基本合意の締結、和解による解決に向けて大きく前進しました。

 今年は、3月に東京地裁、7月と9月には名古屋地裁、仙台地裁と、次々に判決が言い渡されました。一連の判決言渡が遠い日のできごとのような錯覚を覚えるほど、この1年は大きなうねりを見せた年でした。
 3月、9月の二度にわたる原告団の座り込み行動、7月参議院選挙による「ねじれ国会」の誕生、二度目の座り込みのさなかに起きた安倍首相の退陣表明、福田政権の発足、10月には418名の被害者リストの放置問題によって連日にわたってこの問題が報道され、薬害肝炎問題が社会的に認知されました。薬害肝炎が福田政権にとって解決を避けられない問題になりました。11月7日の和解勧告によって開始された大阪高裁という司法の場での和解協議が行き詰まりをみせ、主戦場を司法から政治の場に方向転換しての官邸行動。12月20日には国の線引き修正案提出によって全体解決が先延ばしにされ落胆にくれた3日後に、一転して福田首相の一律救済実現に向けての政治決断。そして救済法案骨子の公表。主な動きを振り返るだけでも、原告団は司法、メディア、政治情勢に否応なく翻弄されてきました。
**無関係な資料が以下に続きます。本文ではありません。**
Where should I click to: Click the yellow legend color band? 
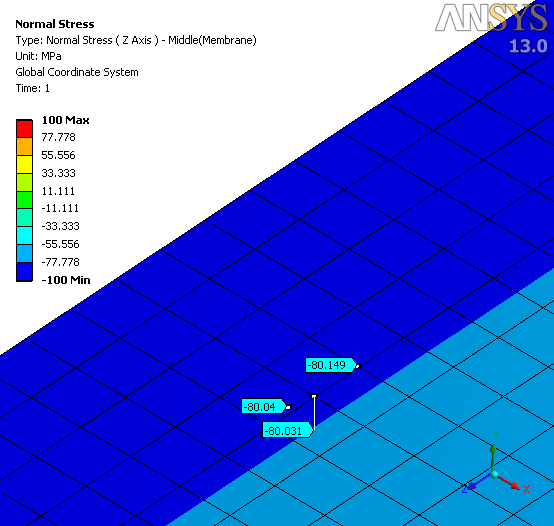tap(24, 164)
 年の最後にこうした成果を生むことができたのは、原告団・弁護団、そして支援者のみなさんが一貫して、「一人の取りこぼしも許さない。薬害被害者全員の一律救済を実現する」との強い信念を貫いてきた結果です。
 年末の官邸行動、連日にわたる街頭宣伝、福田首相の政治決断がメディアで大きく取り上げられるなど、とかく終盤の活動の大きさに目を奪われがちです。しかし、この問題がなかなか社会的認知を得られないときにも、原告・支援者は小さな活動を地道に続けてきました。組合・薬局・診療所などを丹念に回りながらの協力要請、規模の大小にかかわらず積極的に足を運んだ学習会での被害の訴えと支援要請、肝炎患者会との連携、全国的な署名活動などなど、数え切れないほどの小さな地道な活動でした。それは、いつか花を咲かせるとの信念、決して諦めないとの信念に支えられたものでした。
 終盤の大きな世論形成、しかも何があっても揺るがなかった世論形成の実現は、こうした地道な活動の積み重ねがなければ決して成し遂げることはできなかったでしょう。社会の目に触れない小さな活動の積み重ねが立法による解決という福田首相の決断、和解解決への大きな前進を生み出しました。これまでの活動に、無駄なものは何ひとつありませんでした。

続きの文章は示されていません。